The bill solves a clear problem — sex by providers who exploit power differentials — but it also creates practical and legal uncertainties. The standard that the professional terminated the relationship “primarily for the purpose of engaging in those acts” will be fact‑intensive and hard to prove; proving subjective motivation may require circumstantial evidence (timing, prior conduct, communications) and will likely generate pretrial disputes.
The referral safe‑harbor is operationally attractive but under‑defined: courts and agencies will need to decide who qualifies as an independent, objective provider, what constitutes a valid third‑party recommendation, and whether documentation of the referral suffices to defeat criminal charges.
The confidentiality prohibition that prevents seeking other patients’ files is well‑intentioned to protect privacy, but it risks impeding investigations when corroborating records reside in a provider’s broader case files. Prosecutors will have to develop alternative evidence strategies (witnesses, admissions, contemporaneous notes) or seek narrowly tailored court orders.

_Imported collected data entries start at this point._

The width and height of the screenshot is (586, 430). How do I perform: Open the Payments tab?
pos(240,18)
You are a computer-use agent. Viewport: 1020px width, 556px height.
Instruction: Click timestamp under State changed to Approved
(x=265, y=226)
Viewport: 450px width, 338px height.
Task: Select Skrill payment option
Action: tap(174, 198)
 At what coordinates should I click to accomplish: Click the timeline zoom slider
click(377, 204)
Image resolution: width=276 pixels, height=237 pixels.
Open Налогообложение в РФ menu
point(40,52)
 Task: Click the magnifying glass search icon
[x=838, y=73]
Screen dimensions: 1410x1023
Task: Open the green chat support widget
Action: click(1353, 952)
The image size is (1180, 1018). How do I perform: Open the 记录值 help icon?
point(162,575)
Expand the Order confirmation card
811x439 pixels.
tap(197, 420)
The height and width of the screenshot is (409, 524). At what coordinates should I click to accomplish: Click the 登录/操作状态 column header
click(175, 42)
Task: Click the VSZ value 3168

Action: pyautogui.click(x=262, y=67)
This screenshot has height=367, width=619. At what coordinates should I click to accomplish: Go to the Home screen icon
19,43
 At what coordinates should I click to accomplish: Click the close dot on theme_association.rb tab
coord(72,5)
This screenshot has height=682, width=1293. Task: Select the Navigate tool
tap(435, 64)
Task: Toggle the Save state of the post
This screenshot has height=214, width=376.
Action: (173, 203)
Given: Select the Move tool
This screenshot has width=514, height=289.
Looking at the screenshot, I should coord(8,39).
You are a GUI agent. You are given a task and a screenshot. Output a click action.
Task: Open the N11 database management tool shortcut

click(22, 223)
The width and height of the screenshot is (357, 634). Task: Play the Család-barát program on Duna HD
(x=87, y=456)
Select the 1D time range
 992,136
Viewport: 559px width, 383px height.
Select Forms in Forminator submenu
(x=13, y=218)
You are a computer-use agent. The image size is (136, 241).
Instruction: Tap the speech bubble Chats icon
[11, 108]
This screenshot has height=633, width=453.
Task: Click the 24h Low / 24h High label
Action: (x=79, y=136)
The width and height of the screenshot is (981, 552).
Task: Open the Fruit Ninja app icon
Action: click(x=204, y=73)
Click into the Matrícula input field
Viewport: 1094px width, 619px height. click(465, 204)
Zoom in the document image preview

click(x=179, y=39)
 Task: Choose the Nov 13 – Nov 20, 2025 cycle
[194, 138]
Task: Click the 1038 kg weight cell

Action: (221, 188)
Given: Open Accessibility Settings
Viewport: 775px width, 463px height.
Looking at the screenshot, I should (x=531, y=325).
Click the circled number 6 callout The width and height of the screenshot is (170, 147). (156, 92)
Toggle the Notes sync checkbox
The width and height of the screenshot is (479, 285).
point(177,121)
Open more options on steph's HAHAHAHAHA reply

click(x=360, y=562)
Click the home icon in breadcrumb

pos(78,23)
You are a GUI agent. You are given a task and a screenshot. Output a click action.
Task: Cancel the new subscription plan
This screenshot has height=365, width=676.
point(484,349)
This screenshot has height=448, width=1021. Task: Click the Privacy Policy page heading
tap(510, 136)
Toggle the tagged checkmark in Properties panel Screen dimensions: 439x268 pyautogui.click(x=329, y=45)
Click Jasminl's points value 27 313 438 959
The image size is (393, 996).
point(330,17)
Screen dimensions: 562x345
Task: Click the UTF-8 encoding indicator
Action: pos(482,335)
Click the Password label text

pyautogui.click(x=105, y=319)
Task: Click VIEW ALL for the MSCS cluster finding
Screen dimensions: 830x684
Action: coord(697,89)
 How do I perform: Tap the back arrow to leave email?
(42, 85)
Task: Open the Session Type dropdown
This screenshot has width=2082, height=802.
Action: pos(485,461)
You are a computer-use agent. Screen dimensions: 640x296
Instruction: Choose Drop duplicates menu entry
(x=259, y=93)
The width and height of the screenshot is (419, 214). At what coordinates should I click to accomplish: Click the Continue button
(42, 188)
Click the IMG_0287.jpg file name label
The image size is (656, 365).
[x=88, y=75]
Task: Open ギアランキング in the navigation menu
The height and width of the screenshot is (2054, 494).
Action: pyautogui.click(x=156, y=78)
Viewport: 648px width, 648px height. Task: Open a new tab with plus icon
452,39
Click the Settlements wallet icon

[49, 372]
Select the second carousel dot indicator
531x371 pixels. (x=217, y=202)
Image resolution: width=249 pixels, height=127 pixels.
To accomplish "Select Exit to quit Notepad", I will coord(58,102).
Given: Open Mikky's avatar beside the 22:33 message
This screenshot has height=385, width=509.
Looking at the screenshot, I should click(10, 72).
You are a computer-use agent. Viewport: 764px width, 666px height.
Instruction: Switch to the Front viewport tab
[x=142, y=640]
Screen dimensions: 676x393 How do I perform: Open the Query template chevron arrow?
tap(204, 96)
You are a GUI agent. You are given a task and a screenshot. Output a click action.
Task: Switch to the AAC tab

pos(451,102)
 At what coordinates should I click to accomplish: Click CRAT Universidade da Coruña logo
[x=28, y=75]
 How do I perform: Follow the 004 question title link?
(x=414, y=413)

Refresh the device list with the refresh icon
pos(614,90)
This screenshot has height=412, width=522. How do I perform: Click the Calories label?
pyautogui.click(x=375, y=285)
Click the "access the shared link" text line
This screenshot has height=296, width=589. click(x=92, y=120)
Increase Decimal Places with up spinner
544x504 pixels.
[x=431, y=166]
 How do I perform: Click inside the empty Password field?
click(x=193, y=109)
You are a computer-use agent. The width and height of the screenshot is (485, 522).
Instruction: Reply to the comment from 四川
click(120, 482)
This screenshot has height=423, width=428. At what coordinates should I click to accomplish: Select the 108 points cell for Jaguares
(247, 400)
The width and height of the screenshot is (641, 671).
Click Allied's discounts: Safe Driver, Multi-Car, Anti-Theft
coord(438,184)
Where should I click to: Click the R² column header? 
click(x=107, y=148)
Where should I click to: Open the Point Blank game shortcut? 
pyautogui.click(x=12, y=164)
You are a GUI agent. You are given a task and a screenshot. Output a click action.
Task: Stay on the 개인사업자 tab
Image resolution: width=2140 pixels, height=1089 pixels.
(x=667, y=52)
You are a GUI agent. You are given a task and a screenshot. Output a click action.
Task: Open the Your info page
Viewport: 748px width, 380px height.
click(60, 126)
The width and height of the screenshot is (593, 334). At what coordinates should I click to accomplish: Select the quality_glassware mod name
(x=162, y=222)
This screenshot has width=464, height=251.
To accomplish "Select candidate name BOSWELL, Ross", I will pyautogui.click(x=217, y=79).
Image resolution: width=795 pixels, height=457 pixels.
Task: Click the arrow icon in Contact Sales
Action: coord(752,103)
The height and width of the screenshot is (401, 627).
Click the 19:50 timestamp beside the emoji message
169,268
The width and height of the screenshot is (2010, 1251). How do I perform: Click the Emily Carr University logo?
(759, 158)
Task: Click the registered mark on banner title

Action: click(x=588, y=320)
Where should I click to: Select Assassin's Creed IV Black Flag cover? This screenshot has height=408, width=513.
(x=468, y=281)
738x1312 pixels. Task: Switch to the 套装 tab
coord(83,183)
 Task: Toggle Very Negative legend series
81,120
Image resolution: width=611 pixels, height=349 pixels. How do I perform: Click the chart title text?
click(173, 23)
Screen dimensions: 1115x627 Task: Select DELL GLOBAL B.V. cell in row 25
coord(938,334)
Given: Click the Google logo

The statute’s partnership carve‑out reduces collateral discipline risk for colleagues, but it may complicate employer liability and victims’ access to remedies. Finally, the Section 2908 consistency clause — intended to prevent automatic sex‑offender registration for ordained clergy doing psychological work — raises public‑safety questions if serious sexual exploitation by clergy does not trigger registration; reconciliation between criminal penalties, licensing sanctions, and community notification rules will require careful statutory and policy work.